Ingersoll's "Sermon" was published on 19 December 1891 in" The Evening Telegram," one of the leading newspapers of that time. The simple truth stated by Ingersoll roused to fury a Methodist salvation-huckster, the Reverend Dr. J. M. Buckley, who, with the arrogant vulgarity of his kind, began to yell for a boycott of "The Evening Telegram" by all Christians "and Jews." Since the holy man could not use troops to arrest and imprison the editor of the paper, and did not have himself the courage to plant a bomb for the glory of his god, he tried to destroy the newspaper by organizing a boycott.

The editor of "The Evening Telegram," far from being intimidated by the pious thug, printed his attack on Ingersoll and Ingersoll's reply to it, and so the controversy over the "Sermon," which occupies less than a printed page in the reprint, was (to use currently fashionable jargon) escalated into a controversy that must have taken up many columns of the "Telegram," since Ingersoll's replies occupy forty-five pages in the booklet.

That was in 1891, before the Jewish occupation of the United States became an accomplished fact. Can you imagine today an editor of any large daily newspaper who would have the courage to publish the "Sermon"? Who wouldn't fall in a dead faint at the hint of a boycott by the Jesus-boys and the omnipotent Jews?

This booklet is noteworthy because it shows that freedom of the press existed in the United States as late as 1891. In fact, a few vestiges of it survived until the Master Race fully consolidated their control of the daily press after they contrived the Suicide of the West in 1945.

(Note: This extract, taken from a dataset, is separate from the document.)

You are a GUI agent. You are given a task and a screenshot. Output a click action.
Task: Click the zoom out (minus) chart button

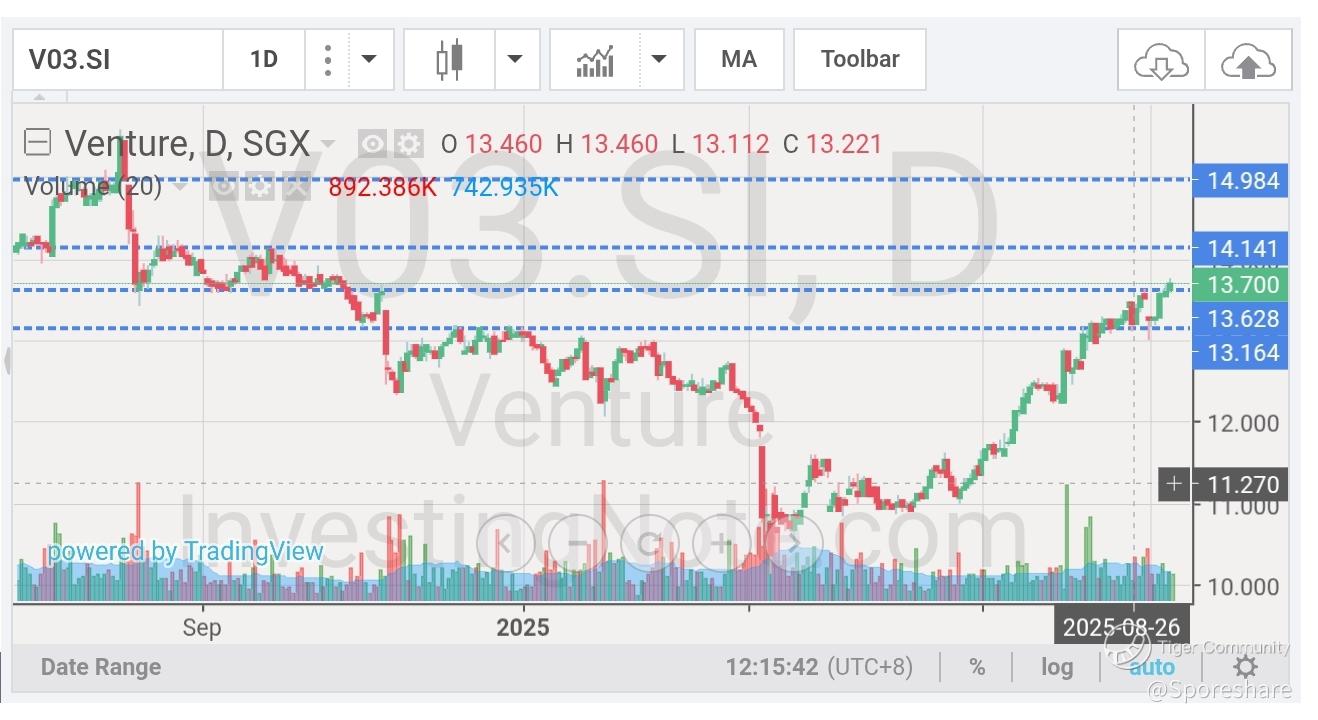[x=578, y=543]
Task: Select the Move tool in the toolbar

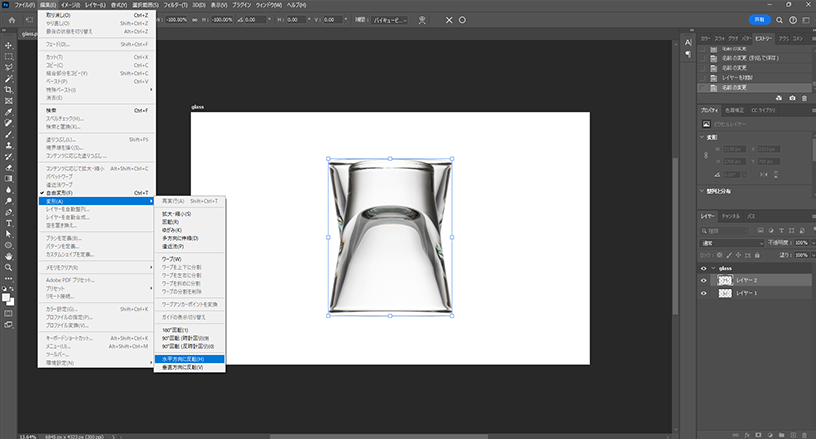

If your local newspaper occasionally pretends that there is "freedom of the press," you may feel inclined to amuse yourself in the way I recently suggested to a correspondent. He sent me a cutting of a newspaper column conducted by a certain Bishop Clark, whose praenomen and ecclesiastical affiliation are unstated, but who is said to house his holiness in Silver Springs, Maryland.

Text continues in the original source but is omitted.